By Public Affairs Specialist 1st Class Nate Littlejohn
ANCHORAGE, Alaska — The spring of 2021 has been an especially proud season for the Coast Guard in Alaska. Members at Sector Anchorage hosted an historic inaugural event at Joint Base Elmendorf-Richardson April 16, establishing the Northern Lights Chapter of Coast Guard Spectrum, an affiliate of the Department of Homeland Security’s Spectrum employee association. Within the Coast Guard, this affinity group represents the LGBTQIAP+ community, as well as their friends, family, allies and advocates. Coast Guard affinity groups promote inclusive and diverse work environments and advocate for innovative changes in the service. That’s exactly what Northern Lights Chapter members have been doing in the 49th state, with unwavering support from Coast Guard leadership.

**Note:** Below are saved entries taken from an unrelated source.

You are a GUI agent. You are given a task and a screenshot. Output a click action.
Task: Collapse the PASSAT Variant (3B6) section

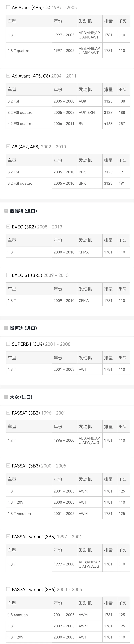tap(8, 589)
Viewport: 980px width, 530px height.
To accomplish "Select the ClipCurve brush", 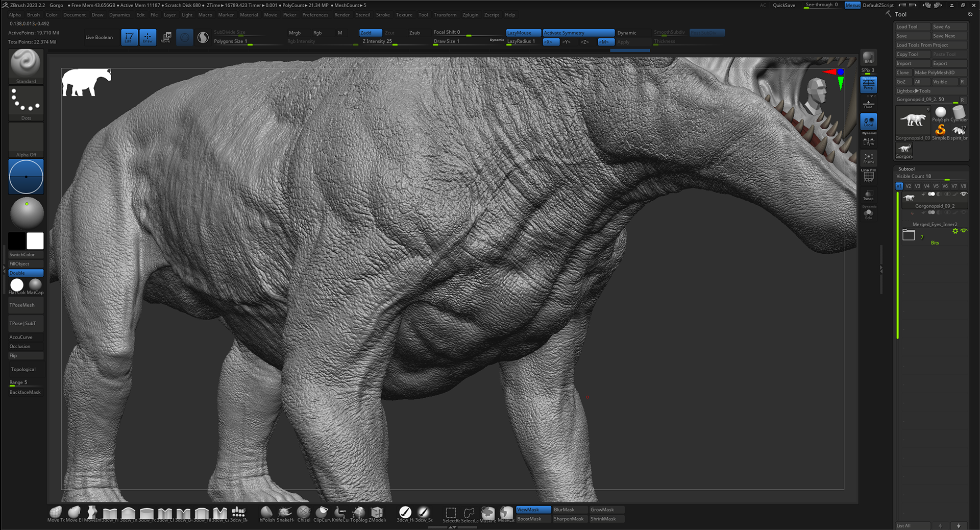I will pyautogui.click(x=322, y=513).
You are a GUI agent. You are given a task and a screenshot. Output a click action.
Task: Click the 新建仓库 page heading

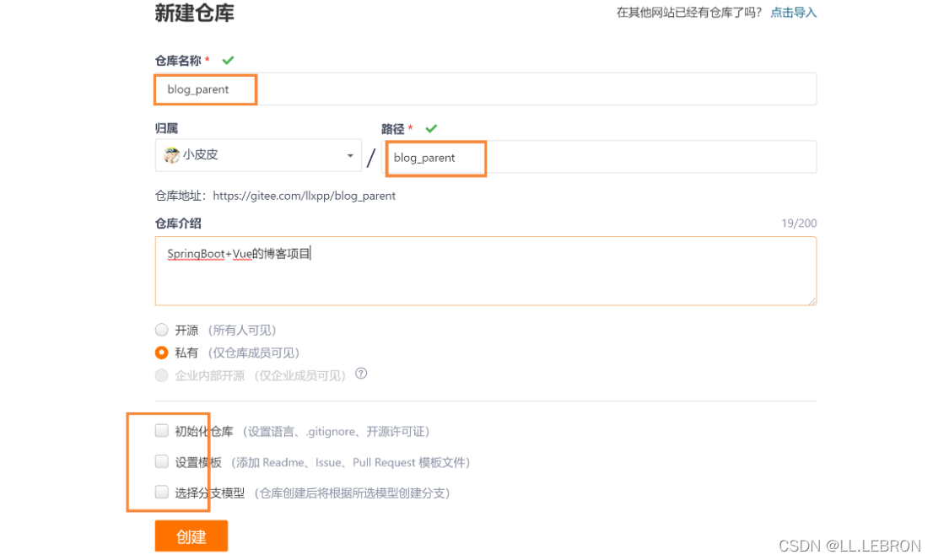pyautogui.click(x=192, y=13)
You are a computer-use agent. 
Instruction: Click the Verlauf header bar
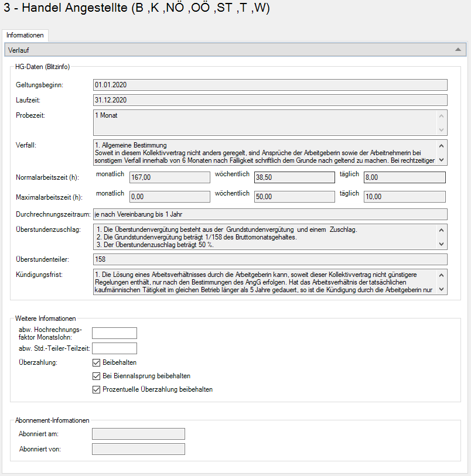[x=234, y=50]
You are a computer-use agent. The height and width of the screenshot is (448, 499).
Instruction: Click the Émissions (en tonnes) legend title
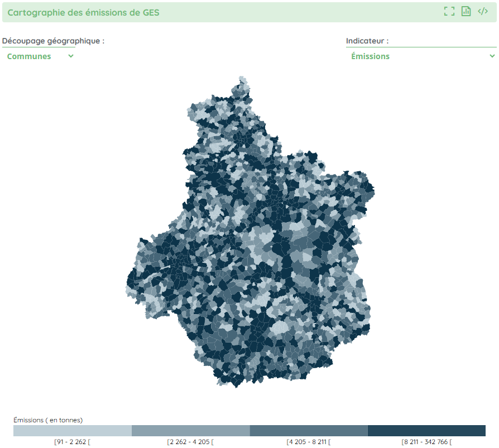tap(48, 420)
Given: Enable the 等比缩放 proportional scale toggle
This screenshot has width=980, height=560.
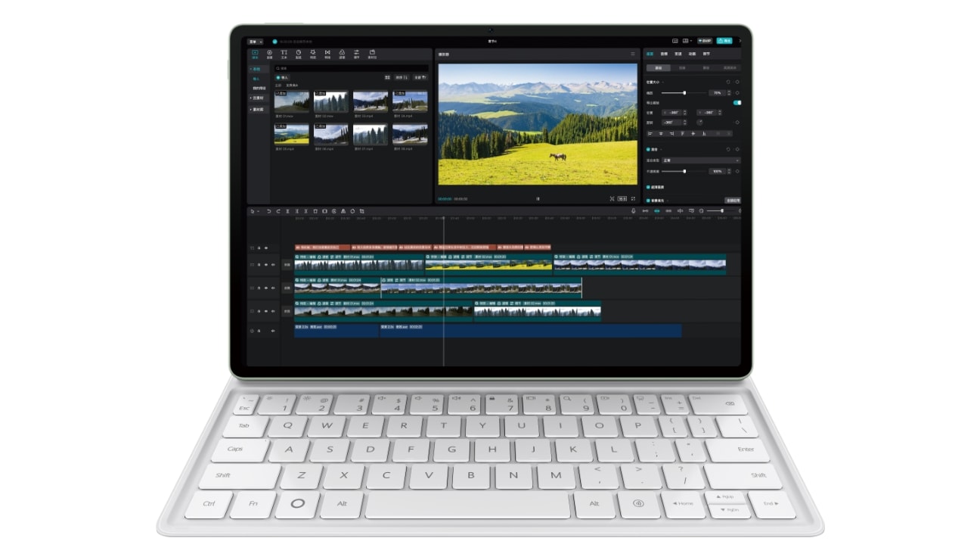Looking at the screenshot, I should (x=737, y=102).
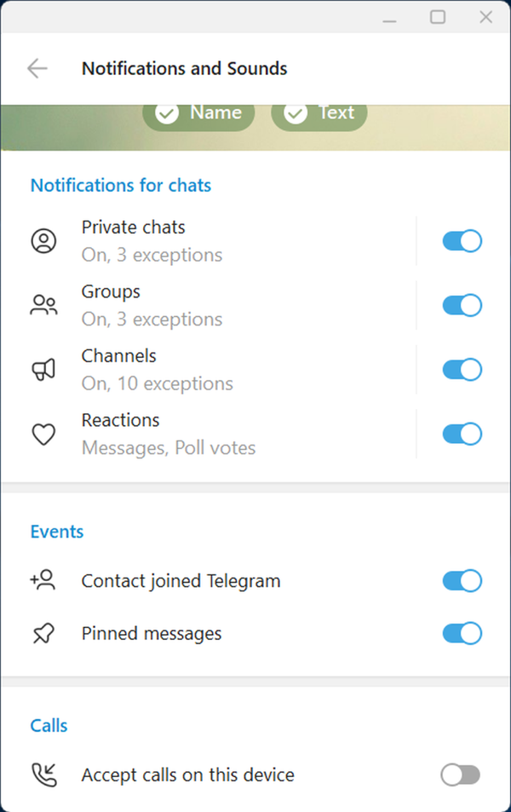
Task: Disable Contact joined Telegram toggle
Action: (462, 581)
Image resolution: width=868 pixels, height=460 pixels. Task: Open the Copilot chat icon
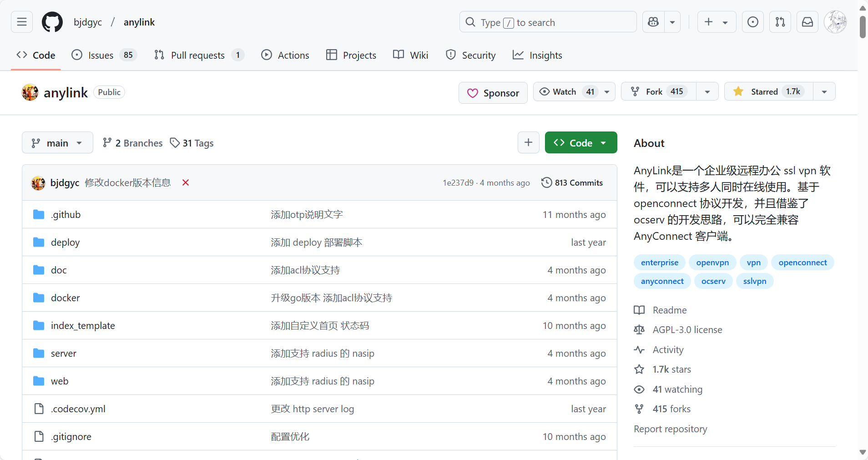[x=653, y=22]
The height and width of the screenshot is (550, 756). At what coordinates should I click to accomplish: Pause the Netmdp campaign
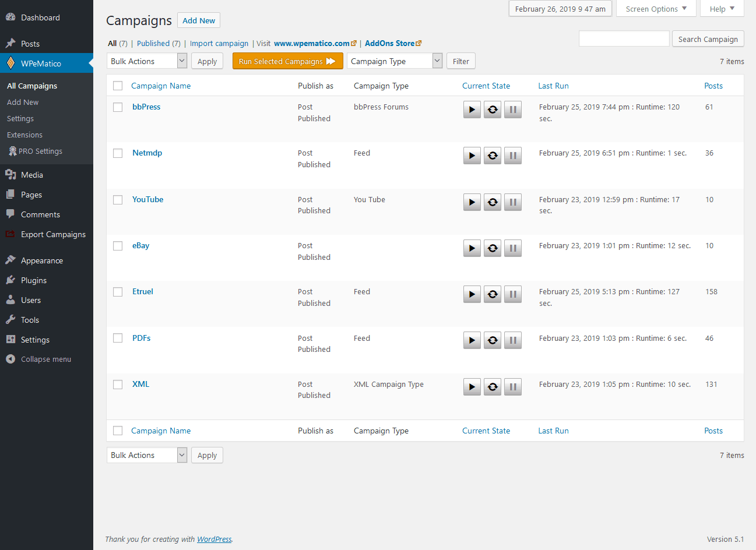(x=512, y=155)
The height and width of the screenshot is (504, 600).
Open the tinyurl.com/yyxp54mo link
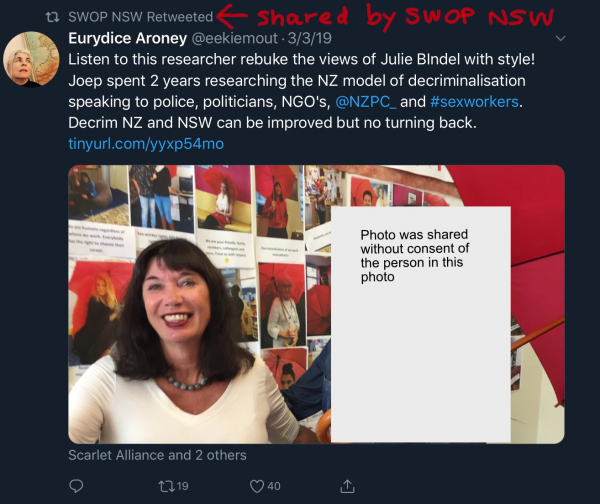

Petty Officer 2nd Class Carla Evans, an operations specialist stationed in Kodiak, with enthusiastic reinforcement from Capt. Leanne Lusk, commander, Sector Anchorage, led the charge to establish the chapter, with support from other Coast Guard members around the state. Evans said she was inspired by some of the DHS Spectrum co-founders, Lt. Cmdr. Kimberly Young-McLear, Lt. j.g. Caleb Tvrdy, and Petty Officer 2nd Class Derek Smith, who alongside four others, collaboratively created the group in May 2019.
“The unique aspect of Coast Guard Spectrum, that sets us apart from other affinity groups, is that our purpose isn’t focused on one singular group of people,” said Smith. “We are very intentional in ensuring we operate within an intersectional and anti-racist framework. We know from lived experience that the LGBTQIAP+ community is not just white, cisgender, or male. As such, we make the conscious choice to advocate for all marginalized communities whether that is members who are living with HIV, transgender members, Black gay members, etc. Whenever you are in the vanguard you can expect a certain level of resistance to the change you are trying to create. This has certainly been the case for us and the changes for justice, equity, diversity, and inclusion that we have been trying to make. Despite the pushback we have received, we continue to create intentional, psychologically safe spaces, that allow for all members, regardless of identity, to feel they are able to show up as their authentic selves. I continue to feel a great sense of pride each day as more Spectrum chapters are formed across the country, and as our membership continues to grow.”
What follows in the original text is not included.